The Berlin Wall was officially referred to as the "Anti-Fascist Protection Rampart" by GDR authorities, implying that neighbouring West Germany had not been fully de-Nazified. The West Berlin city government sometimes referred to it as the "Wall of Shame"—a term coined by mayor Willy Brandt—while condemning the Wall's restriction on freedom of movement. Along with the separate and much longer Inner German border (IGB) that demarcated the border between East and West Germany, both borders came to symbolize the "Iron Curtain" that separated Western Europe and the Eastern Bloc during the Cold War.

Before the Wall's erection, 3.5 million East Germans circumvented Eastern Bloc emigration restrictions and defected from the GDR, many by crossing over the border from East Berlin into West Berlin, from where they could then travel to West Germany and other Western European countries. Between 1961 and 1989, the wall prevented almost all such emigration. During this period, around 5,000 people attempted to escape over the wall, with estimates of the resulting death toll varying between 100 and 200.

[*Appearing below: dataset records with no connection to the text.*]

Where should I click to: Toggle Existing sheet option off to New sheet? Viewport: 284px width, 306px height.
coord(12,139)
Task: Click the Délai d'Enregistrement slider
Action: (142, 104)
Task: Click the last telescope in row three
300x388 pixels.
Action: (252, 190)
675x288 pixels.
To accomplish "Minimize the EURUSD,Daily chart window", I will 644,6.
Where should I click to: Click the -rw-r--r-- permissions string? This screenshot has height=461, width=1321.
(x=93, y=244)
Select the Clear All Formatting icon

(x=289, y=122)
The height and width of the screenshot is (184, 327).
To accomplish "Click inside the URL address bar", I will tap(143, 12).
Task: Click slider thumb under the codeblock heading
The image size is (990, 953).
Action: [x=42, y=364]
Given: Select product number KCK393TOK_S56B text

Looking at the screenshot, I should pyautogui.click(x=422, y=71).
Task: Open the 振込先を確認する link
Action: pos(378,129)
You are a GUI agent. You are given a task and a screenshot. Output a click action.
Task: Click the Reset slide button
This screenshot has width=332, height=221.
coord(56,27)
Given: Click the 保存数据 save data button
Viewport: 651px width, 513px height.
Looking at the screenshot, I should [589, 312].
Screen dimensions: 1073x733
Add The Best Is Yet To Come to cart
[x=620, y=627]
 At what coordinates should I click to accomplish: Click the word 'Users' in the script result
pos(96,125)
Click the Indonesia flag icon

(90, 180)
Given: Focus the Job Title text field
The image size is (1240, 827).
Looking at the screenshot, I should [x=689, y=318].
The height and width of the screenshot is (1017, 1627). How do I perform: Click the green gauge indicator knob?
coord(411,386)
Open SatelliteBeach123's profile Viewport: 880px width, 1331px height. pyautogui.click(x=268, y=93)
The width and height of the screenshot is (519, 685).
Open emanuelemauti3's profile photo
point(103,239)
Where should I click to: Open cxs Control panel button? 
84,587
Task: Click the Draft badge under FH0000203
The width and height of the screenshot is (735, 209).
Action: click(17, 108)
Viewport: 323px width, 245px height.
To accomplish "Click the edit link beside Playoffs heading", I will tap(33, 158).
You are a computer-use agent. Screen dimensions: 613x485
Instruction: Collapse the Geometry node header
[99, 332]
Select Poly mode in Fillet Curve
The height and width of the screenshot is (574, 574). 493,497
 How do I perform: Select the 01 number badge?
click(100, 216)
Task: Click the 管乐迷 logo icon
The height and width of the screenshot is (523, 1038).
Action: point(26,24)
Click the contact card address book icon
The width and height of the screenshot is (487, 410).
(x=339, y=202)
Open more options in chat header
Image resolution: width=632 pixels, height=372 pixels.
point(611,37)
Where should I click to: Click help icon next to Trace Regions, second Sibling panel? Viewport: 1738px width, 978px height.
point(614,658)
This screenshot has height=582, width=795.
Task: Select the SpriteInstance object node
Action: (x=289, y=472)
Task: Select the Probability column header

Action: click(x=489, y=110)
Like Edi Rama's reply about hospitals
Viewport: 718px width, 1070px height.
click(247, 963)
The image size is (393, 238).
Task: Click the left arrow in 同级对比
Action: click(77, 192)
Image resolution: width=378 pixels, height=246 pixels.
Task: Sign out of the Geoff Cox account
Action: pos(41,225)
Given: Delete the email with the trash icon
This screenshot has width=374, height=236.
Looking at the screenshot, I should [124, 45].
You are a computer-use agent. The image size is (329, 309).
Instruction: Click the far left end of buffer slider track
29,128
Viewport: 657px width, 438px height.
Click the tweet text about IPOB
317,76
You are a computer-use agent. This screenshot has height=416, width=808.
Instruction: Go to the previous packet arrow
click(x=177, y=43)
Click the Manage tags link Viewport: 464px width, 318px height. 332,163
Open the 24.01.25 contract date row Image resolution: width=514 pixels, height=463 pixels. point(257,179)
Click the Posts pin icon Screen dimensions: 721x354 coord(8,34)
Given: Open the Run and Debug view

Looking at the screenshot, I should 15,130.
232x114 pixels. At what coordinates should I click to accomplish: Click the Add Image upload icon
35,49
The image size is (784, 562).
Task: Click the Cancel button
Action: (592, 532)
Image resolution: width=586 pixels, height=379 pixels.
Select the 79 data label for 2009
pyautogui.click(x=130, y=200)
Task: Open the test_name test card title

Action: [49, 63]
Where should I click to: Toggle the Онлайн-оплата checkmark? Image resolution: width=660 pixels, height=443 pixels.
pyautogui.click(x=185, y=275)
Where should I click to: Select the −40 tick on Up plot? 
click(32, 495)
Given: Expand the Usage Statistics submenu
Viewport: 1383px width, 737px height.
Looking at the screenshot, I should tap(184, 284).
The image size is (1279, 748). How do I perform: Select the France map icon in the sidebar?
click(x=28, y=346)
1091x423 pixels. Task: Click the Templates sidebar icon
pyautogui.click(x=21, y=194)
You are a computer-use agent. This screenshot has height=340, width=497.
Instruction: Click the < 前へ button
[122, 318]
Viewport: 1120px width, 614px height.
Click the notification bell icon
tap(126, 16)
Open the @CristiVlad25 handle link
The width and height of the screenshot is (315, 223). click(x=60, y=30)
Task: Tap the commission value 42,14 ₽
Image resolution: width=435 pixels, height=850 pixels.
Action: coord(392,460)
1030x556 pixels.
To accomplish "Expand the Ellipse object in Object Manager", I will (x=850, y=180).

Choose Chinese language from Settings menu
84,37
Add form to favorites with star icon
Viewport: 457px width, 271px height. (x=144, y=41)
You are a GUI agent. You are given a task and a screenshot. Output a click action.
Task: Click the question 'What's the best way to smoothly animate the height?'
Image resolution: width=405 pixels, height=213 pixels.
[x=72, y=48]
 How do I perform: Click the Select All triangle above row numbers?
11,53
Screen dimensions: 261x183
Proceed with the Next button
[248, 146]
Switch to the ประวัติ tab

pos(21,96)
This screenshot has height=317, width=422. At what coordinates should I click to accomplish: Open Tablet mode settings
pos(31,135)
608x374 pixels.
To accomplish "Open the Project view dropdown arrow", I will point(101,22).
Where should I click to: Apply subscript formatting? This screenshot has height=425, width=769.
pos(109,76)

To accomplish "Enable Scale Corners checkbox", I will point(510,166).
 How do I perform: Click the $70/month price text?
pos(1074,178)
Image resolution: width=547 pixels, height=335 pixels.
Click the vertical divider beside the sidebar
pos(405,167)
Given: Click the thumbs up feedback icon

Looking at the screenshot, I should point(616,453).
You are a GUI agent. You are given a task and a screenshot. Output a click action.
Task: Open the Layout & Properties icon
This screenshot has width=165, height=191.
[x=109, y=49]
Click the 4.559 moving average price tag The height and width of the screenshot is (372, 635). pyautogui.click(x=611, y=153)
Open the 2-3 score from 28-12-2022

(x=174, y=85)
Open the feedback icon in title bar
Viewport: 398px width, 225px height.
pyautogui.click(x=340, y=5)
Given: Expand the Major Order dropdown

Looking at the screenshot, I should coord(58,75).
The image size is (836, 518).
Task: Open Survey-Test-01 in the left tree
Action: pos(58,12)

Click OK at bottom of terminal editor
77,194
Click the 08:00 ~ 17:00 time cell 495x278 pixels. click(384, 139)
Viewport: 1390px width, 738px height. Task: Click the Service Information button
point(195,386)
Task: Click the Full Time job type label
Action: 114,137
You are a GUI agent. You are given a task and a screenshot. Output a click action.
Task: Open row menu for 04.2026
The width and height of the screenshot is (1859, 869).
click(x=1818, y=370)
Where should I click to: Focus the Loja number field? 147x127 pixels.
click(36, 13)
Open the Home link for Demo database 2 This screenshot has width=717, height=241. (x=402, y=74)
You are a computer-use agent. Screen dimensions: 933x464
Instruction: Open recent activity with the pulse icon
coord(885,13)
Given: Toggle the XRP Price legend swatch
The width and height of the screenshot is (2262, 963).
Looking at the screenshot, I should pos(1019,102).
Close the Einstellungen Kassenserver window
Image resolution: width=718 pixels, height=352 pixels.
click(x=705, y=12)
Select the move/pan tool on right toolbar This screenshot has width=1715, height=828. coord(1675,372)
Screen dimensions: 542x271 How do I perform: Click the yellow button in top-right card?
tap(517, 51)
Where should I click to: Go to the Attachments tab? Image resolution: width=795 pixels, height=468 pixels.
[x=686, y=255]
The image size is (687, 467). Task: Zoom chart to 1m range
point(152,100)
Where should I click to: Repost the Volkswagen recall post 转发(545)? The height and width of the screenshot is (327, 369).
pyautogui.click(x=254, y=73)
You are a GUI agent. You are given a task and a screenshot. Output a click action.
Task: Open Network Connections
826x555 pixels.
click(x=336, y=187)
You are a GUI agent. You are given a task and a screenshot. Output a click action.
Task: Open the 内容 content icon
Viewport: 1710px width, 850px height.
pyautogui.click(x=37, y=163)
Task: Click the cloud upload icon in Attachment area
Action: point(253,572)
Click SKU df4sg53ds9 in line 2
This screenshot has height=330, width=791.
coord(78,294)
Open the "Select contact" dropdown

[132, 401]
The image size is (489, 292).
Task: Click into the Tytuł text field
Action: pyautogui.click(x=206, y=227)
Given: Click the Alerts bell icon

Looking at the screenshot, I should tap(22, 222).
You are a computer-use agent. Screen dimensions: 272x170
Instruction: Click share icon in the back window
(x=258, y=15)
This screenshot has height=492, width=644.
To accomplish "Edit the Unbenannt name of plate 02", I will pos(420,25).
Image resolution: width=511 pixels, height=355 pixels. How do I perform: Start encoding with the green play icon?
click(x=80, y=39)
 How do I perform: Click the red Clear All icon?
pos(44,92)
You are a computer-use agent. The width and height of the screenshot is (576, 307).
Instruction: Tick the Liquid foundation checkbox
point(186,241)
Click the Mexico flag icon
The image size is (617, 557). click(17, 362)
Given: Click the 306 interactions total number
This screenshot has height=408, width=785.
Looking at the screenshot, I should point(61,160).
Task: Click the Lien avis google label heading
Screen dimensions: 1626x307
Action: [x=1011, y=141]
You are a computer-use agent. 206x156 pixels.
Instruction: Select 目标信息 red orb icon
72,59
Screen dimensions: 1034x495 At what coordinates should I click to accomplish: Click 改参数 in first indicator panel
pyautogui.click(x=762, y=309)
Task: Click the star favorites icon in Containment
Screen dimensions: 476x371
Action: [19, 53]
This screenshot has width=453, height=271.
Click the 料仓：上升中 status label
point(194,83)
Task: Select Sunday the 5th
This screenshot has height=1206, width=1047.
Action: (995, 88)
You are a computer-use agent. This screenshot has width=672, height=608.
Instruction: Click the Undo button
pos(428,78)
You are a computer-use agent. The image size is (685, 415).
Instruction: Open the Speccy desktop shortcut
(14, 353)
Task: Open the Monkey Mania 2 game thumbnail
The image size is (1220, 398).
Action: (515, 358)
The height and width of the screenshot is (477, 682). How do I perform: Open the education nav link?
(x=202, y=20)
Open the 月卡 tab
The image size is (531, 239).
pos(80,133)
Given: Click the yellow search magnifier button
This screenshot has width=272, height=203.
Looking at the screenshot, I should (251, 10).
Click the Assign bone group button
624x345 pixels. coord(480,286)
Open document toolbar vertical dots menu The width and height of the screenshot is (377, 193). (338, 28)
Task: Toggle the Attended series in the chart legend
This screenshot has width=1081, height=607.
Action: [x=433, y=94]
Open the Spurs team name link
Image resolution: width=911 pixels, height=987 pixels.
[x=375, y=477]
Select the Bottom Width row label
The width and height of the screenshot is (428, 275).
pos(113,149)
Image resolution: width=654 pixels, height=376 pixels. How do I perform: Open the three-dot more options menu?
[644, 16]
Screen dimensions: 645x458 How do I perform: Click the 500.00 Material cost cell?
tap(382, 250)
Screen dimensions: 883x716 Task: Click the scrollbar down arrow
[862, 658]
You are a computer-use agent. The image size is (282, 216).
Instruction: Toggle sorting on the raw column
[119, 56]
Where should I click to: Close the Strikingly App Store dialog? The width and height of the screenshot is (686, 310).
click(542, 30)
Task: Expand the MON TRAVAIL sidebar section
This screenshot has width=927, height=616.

In 1989, a radical series of political changes occurred in the Eastern Bloc, associated with the liberalization of the Eastern Bloc's authoritarian systems and the erosion of political power in the pro-Soviet governments in nearby Poland and Hungary. After several weeks of civil unrest, the East German government announced on 9 November 1989 that all GDR citizens could visit West Germany and West Berlin. Crowds of East Germans crossed and climbed onto the wall, joined by West Germans on the other side in a celebratory atmosphere. Over the next few weeks, a euphoric public and souvenir hunters chipped away parts of the wall; the governments later used industrial equipment to remove most of the rest. The fall of the Berlin Wall paved the way for German reunification, which was formally concluded on 3 October 1990.

Background

Post-war Germany

After the end of World War II in Europe, what remained of pre-war Germany west of the Oder-Neisse line was divided into four occupation zones (per the Potsdam Agreement), each one controlled by one of the four occupying Allied powers: the United States, the United Kingdom, France and the Soviet Union. The capital of Berlin, as the seat of the Allied Control Council, was similarly subdivided into four sectors despite the city's location fully within the Soviet zone.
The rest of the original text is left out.